YOUR GOAL
Go through the entries and count the lines with the string "menu" in them. Give only that number.

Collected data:
-- Opening Marker --

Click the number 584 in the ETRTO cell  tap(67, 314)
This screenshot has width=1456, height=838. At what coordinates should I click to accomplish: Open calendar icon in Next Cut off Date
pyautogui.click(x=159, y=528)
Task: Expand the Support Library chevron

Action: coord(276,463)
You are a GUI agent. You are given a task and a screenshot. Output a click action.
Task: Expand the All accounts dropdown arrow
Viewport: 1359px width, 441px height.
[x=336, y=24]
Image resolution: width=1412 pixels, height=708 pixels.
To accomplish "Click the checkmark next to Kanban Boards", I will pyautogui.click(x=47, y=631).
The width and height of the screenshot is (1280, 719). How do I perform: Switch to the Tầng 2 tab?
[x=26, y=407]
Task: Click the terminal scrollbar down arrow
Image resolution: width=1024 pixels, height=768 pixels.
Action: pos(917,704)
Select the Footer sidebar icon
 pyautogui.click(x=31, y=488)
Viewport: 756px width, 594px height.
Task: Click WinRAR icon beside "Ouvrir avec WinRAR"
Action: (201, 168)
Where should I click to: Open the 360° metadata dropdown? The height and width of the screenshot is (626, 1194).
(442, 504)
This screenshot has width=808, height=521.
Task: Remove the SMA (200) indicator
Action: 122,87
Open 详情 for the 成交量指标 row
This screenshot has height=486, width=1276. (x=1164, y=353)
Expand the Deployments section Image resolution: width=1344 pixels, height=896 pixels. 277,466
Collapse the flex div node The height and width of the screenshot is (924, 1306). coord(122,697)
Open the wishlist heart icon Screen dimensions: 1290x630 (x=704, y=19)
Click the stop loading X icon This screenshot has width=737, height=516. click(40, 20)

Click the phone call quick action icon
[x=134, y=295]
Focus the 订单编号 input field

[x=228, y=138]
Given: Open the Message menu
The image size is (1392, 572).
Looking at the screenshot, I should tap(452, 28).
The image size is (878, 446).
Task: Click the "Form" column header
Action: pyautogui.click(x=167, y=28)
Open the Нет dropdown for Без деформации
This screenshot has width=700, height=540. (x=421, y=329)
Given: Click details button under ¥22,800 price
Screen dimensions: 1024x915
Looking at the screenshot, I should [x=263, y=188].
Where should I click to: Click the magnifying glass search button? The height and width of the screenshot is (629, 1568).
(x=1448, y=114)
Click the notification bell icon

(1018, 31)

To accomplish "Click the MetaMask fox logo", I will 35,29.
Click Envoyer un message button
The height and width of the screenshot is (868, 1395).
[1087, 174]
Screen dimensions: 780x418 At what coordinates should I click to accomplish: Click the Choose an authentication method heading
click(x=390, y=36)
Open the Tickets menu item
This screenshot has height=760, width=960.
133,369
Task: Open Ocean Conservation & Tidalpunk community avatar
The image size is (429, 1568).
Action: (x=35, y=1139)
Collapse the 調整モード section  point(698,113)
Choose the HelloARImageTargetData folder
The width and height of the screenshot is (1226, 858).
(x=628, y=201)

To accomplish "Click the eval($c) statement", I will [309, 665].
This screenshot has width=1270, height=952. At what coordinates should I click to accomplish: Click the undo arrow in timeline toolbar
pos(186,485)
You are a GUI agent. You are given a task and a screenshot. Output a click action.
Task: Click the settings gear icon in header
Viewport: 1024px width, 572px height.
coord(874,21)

-- Closing Marker --

RESPONSE
2